Le 08 avril 2021, par Anne Doridou-Heim

Une statue de daim en bronze et une aquarelle d’Oriental se faisaient face, chacune consciente de sa superbe.

Chine, époque Qianlong (1736-1795). Statue de daim en bronze à traces de dorure, debout, la jambe gauche repliée, le pelage tacheté, h. 73 cm, l. 67 cm.
Adjugé : 103 040 

Non, vous n’avez pas oublié vos cours d’histoire de l’art. Le peintre Eugène Delacroix ne s’est jamais rendu en Chine ! Il s’est bien arrêté en Orient, d’où il a rapporté des carnets de dessins superbes, prémices à des œuvres qui le sont tout autant. Simplement, raccourci des ventes aux enchères, il se trouvait ici aux côtés d’un daim en bronze – ayant conservé quelques traces de dorure – fondu dans un atelier chinois sous le règne de Qianlong (1736-1795), sixième empereur de la dynastie Qing. Celui-ci, débusqué en page 49 de la Gazette n° 12 du 26 mars (voir l'article Noblesse et longévité pour un daim d'époque Qianlong), avance guilleret, la patte avant gauche levée et le pelage encore frais. Pièce originale non tant par son sujet – un classique de l’art chinois, pour ce cervidé doté de bien des vertus – que par sa dimension et surtout le but de sa réalisation, demeurant inexpliqué, la statue recevait 103 040 €. Arrêt sur le chemin du retour vers l’Europe avec une aquarelle de Delacroix donc, dépeignant un Oriental en pied (reproduite page de gauche). La feuille dessinée par le maître se trouve être l’ornement le plus désiré d’un album amicorum, composé de 96 œuvres sur papier. On y trouve, page après page, un abricotier, des paysages animés de ruines, de monuments, des études de costumes et d’arbres, des personnages célèbres, des anonymes en pied… ainsi que quelques noms de petits maîtres de la première moitié du XIXe siècle comme Félix Storelli (1778-1854), Louis Lafitte (1770-1828), Hippolyte Bellange (1800-1866) ou Victor-Jean Nicolle (1754-1826). Thèmes et auteurs contribuent à faire de cet album un témoignage de la société artistique de l’époque Charles X. Ce document a de plus été réuni par Adèle de Maillé La Tour Landry, comtesse d’Hautefort (1787-1850), et évoque donc le souvenir de la duchesse de Berry, à laquelle la comtesse a été attachée en tant que dame de compagnie dès son arrivée en France en 1816. Fidèle parmi les fidèles, elle la rejoignit dans sa captivité à la citadelle de Blaye et ne la quitta qu’à son départ pour Palerme en 1833. Œuvre de mémoire, cet ensemble était emporté à 51 520 €.

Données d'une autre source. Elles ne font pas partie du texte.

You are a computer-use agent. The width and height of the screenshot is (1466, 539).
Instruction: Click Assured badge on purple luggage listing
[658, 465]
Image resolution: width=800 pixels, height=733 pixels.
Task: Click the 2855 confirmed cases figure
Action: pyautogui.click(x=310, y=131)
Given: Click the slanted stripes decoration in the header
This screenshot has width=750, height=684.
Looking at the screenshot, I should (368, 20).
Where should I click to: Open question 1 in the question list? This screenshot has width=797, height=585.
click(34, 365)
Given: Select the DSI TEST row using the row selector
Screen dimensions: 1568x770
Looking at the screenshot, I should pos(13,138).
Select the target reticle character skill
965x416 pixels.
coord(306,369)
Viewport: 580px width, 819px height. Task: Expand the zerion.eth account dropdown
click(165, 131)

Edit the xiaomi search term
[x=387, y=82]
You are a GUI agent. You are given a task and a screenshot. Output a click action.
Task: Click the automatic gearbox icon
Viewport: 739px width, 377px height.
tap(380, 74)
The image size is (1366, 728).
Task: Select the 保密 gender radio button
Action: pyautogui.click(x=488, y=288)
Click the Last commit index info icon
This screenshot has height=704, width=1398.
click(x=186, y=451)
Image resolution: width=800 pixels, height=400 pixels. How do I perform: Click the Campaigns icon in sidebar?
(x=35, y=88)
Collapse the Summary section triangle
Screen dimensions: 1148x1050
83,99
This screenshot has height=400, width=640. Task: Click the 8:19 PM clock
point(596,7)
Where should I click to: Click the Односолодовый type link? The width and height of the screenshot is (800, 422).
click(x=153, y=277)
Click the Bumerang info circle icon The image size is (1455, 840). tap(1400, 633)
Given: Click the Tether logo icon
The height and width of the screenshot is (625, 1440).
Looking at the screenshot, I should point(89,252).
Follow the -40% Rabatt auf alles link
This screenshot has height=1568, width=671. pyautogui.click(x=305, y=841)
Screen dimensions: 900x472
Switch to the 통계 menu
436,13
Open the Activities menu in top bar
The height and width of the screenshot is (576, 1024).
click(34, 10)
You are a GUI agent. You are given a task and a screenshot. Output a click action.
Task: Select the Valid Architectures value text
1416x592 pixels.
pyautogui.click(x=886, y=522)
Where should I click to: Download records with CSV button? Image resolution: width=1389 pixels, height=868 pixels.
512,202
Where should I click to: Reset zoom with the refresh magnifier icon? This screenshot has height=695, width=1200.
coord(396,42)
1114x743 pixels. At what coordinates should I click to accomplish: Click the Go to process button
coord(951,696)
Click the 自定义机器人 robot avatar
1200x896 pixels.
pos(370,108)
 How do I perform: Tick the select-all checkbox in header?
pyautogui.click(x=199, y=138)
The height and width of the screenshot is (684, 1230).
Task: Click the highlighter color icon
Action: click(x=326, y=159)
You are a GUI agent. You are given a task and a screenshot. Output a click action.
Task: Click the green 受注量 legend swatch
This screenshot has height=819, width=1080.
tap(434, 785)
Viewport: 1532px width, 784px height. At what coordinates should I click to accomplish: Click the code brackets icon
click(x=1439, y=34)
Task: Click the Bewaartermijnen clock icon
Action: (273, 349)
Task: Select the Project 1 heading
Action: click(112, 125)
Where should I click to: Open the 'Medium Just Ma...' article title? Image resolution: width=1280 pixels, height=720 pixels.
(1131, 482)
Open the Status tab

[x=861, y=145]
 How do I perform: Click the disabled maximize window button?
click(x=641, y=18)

Album amicorum composé par la comtesse d’Hautefort (1787-1850), comprenant 96 œuvres sur papier dont une aquarelle d’Eugène Delacroix (179
Album amicorum composé par la comtesse d’Hautefort (1787-1850), comprenant 96 œuvres sur papier dont une aquarelle d’Eugène Delacroix (1798-1863), Oriental en pied, 23 15 cm (détail reproduit).